It was early Thursday morning and Mister Cee, a D.J. on the hip-hop station Hot 97 and a prominent figure in New York hip-hop history, was in tears. The day before, an audio clip was released in which he appeared to solicit a sexual act from a transgender person, the latest in a string of incidents, including arrests, revolving around Mister Cee’s sexual activities. During his Wednesday afternoon show he had announced his resignation, saying he didn’t want to draw negative attention to his employer and colleagues because of his actions.
So there he was on the air the following morning, getting a loving and concerned third degree from Ebro Darden, the program director for Hot 97 (WQHT 97.1 FM), the station where Mister Cee, 47, has worked for two decades. The sober and wrenching conversation lasted about a half-hour, all of it eye-opening.
In its detail and bluntness the talk became not just a discussion about one man’s personal struggles but also an intense and public conversation about hip-hop and sexuality.
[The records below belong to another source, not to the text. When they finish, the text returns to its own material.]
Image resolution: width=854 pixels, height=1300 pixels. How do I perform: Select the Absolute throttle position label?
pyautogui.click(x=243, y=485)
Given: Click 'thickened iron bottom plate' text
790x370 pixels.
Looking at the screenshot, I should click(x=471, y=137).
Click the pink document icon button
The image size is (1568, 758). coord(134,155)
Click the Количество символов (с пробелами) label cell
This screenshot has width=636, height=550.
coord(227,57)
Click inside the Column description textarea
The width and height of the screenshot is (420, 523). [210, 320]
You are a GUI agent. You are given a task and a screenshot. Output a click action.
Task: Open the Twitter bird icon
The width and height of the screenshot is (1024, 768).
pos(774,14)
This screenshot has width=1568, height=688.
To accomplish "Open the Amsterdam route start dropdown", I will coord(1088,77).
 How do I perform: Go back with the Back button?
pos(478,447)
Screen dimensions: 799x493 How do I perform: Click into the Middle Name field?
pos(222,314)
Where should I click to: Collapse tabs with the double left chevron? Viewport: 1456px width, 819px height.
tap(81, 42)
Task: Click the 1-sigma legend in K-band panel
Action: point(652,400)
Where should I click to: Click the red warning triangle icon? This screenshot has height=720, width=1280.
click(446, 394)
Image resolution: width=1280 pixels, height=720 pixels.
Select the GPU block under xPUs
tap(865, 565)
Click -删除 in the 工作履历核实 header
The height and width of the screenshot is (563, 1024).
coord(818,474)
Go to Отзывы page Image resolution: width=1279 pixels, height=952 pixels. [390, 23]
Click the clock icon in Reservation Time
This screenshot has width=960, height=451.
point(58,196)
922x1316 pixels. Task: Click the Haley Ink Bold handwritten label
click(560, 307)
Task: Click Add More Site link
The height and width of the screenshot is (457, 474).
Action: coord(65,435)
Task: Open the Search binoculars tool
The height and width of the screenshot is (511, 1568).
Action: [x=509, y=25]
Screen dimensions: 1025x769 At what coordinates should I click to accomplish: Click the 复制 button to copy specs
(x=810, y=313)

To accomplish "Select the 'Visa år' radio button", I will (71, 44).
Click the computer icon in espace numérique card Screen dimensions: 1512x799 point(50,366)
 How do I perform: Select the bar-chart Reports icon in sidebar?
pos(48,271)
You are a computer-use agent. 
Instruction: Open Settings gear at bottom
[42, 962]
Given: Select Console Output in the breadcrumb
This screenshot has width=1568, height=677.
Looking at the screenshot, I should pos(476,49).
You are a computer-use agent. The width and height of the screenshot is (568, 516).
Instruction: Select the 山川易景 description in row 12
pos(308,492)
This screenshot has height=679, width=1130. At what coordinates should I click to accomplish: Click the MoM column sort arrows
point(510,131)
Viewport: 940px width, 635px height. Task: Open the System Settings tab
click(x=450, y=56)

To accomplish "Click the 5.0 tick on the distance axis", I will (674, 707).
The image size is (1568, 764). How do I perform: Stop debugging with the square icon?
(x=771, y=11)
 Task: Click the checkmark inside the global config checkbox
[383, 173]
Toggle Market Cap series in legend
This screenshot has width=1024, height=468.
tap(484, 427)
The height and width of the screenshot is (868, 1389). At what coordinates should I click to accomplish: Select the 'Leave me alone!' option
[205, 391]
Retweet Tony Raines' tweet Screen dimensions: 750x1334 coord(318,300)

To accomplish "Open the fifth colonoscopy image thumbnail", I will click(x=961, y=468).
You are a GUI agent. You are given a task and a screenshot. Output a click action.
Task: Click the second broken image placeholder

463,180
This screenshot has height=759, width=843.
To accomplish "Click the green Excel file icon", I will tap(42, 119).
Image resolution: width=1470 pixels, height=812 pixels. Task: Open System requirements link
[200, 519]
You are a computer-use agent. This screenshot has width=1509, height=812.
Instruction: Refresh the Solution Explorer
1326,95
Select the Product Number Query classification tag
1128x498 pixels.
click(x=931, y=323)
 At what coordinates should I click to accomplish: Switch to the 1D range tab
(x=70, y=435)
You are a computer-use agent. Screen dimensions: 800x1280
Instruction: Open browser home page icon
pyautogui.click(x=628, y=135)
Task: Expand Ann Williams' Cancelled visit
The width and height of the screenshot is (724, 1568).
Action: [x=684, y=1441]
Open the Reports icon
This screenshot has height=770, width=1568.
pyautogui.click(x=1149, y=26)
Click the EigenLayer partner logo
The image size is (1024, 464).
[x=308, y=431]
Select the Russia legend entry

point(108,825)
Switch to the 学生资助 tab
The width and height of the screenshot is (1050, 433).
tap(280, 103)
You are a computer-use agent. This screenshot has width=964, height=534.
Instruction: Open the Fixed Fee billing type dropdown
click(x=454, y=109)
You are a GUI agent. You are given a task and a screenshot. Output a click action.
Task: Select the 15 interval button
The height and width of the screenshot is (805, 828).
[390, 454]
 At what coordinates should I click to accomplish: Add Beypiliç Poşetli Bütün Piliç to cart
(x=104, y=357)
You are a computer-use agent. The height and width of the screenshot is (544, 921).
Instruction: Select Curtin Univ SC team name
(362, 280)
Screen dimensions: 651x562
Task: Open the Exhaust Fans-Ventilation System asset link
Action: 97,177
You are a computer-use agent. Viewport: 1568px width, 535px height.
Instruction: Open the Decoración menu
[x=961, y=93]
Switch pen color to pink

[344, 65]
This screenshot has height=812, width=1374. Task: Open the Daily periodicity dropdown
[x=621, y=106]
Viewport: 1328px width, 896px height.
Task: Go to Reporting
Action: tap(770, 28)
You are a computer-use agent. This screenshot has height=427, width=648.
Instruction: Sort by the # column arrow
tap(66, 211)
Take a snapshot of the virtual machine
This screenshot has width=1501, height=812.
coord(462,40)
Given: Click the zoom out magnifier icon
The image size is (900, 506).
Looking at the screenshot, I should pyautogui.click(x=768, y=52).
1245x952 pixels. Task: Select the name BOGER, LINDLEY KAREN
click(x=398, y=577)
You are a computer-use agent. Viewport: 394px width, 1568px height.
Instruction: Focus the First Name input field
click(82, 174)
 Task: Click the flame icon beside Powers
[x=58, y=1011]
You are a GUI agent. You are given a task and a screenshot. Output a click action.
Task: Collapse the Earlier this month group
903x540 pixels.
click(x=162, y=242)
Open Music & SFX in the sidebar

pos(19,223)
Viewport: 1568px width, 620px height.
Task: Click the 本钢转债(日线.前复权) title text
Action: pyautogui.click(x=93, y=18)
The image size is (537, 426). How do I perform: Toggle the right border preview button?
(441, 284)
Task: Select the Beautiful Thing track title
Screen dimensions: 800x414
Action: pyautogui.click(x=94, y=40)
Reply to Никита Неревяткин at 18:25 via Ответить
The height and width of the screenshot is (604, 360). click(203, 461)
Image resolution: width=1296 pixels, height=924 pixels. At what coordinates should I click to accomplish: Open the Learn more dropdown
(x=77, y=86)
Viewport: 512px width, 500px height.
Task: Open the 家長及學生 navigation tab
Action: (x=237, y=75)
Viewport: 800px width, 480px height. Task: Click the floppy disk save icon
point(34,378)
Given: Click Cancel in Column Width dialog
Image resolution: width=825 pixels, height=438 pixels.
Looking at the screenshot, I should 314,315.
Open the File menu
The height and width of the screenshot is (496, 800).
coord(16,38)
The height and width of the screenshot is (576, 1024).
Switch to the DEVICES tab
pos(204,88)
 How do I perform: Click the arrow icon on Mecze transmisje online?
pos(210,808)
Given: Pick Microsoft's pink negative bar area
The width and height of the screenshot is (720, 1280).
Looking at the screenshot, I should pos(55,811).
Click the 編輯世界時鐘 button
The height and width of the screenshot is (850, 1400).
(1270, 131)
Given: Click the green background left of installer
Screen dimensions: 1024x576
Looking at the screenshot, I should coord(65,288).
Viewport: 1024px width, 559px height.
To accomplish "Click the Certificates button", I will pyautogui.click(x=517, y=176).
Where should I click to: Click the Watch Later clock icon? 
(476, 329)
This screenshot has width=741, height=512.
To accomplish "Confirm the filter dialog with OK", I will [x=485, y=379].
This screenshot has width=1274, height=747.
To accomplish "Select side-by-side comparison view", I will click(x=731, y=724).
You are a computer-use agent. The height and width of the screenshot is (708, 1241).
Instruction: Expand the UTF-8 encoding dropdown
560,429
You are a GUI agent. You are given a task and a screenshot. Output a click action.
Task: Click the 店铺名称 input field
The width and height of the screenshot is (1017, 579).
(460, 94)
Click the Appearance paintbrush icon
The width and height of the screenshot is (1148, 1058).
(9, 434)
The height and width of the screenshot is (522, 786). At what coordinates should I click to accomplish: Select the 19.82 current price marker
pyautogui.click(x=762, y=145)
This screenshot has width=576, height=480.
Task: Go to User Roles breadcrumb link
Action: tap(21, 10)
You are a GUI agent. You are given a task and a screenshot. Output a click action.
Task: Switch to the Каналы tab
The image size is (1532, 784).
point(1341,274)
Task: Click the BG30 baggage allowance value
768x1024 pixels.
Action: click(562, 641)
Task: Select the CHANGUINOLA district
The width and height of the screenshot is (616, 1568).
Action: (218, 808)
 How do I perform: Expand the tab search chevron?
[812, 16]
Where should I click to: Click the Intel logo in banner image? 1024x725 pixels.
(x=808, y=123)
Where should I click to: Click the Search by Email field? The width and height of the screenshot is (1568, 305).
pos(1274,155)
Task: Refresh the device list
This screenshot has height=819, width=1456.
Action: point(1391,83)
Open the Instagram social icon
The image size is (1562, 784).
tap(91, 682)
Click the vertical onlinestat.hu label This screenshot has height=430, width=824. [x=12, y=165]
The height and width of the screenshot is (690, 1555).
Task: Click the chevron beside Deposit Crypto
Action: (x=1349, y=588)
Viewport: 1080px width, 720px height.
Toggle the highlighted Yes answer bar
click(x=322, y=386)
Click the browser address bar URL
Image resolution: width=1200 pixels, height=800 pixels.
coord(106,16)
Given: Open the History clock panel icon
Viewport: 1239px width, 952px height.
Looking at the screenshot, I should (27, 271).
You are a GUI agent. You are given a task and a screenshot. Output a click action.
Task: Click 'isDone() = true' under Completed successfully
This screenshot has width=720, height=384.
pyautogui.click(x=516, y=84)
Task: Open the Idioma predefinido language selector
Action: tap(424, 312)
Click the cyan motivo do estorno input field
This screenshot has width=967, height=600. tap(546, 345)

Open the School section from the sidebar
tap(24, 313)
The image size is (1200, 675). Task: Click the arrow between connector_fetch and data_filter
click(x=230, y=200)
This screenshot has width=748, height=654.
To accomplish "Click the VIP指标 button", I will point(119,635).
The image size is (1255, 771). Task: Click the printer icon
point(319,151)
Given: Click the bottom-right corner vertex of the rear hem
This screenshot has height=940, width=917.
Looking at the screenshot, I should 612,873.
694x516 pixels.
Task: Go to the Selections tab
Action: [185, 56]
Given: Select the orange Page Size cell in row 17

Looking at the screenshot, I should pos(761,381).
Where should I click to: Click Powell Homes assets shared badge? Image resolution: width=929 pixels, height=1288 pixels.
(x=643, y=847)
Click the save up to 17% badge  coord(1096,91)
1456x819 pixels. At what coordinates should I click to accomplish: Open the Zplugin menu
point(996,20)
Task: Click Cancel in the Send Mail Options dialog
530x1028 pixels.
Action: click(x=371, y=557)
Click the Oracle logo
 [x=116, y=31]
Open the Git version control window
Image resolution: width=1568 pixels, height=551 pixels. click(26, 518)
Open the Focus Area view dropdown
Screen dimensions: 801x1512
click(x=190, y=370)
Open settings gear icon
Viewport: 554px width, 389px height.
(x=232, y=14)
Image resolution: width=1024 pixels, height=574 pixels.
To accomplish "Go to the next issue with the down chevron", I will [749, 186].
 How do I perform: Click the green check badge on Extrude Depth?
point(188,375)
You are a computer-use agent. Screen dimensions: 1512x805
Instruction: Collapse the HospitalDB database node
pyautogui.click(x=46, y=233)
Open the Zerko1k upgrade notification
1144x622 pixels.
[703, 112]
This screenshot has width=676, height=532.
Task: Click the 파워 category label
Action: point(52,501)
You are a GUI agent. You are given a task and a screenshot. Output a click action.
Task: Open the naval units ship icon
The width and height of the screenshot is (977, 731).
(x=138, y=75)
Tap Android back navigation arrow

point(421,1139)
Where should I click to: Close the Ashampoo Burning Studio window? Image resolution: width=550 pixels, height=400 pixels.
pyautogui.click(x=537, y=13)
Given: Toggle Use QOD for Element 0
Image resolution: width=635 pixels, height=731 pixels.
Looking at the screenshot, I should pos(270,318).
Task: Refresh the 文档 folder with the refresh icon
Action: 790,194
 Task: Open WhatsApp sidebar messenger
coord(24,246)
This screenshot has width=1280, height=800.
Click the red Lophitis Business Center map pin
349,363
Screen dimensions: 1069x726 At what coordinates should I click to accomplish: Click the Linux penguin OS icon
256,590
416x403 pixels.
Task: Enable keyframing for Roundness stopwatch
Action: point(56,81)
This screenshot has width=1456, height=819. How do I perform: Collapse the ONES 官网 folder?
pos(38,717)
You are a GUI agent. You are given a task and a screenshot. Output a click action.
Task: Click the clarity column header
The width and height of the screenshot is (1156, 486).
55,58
An important story about a New York City hip-hop icon (Cee produced the Notorious B.I.G.’s “Ready to Die” and was Big Daddy Kane’s longtime DJ) whose private struggles with homosexuality in a culture rife with homophobia found a supportive ear on Thursday morning. Mister Cee quit his job on Wednesday, but with the public support of his boss, he un-resigned and was back on the air Thursday afternoon.